Mom had to learn how to do everything. Not just take care of the house, which she had always done, but take care of him, pay the bills, balance the checking account, learn how to invest, make sure the taxes were paid, and a thousand other details.

She learned. She found a stockbroker, she listened to advice, and she became stronger. After more than two years, Dad finally had to be moved into a nursing home. She had done her best to take care of him, but finally it was beyond anyone's best.

The house was a little bit emptier.

Dad died.

There were more grandchildren.

She continued to live in the house. She made more friends. She played bridge, she joined groups, she had lots of things to do. But finally she decided to move back to New Hampshire. She'd be closer to my brother and his family, she'd be closer to other relatives, she'd be closer to her sister.
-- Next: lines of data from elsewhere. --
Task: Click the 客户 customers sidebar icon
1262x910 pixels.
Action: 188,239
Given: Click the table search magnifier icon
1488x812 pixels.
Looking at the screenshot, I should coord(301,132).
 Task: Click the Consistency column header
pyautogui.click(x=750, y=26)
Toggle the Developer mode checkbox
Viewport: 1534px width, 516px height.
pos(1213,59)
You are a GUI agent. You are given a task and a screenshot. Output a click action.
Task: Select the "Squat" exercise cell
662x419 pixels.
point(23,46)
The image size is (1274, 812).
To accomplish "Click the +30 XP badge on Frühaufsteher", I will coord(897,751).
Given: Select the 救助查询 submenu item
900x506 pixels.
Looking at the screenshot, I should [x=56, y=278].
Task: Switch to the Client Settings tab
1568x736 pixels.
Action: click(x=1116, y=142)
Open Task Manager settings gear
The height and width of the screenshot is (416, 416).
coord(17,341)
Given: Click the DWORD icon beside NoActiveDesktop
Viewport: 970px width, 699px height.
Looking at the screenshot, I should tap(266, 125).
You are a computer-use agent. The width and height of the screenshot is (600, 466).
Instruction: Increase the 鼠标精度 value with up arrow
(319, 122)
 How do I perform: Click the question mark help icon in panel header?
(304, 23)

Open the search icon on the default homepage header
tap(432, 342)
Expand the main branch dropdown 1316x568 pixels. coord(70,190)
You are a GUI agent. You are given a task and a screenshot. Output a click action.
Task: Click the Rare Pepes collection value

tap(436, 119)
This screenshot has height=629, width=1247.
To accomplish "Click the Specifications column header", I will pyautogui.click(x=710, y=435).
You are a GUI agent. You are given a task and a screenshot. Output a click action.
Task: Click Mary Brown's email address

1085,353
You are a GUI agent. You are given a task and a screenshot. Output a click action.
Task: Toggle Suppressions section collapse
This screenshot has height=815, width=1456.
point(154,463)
She bought a condo, and moved in. She joined the local church. She found a bridge group, and a group that helps young women with college expenses. She joined the Friends of the Library and a book group. She had lovely, wonderful years.

She became very old. And after a bad fall and a minor stroke, she moved to a residential retirement community. People could keep an eye on her. Again, as always, people loved her. They watched out for her, they asked her to sit at dinner with them, they sometimes dropped in to play games or to just talk.

Two weeks ago she had a major stroke. And the family followed the requests she laid down. No feeding tubes, no extraordinary measures. Just comfort.

Day after day more of her strength ebbed. Last night was her last.

Good night, Mom. Sleep well.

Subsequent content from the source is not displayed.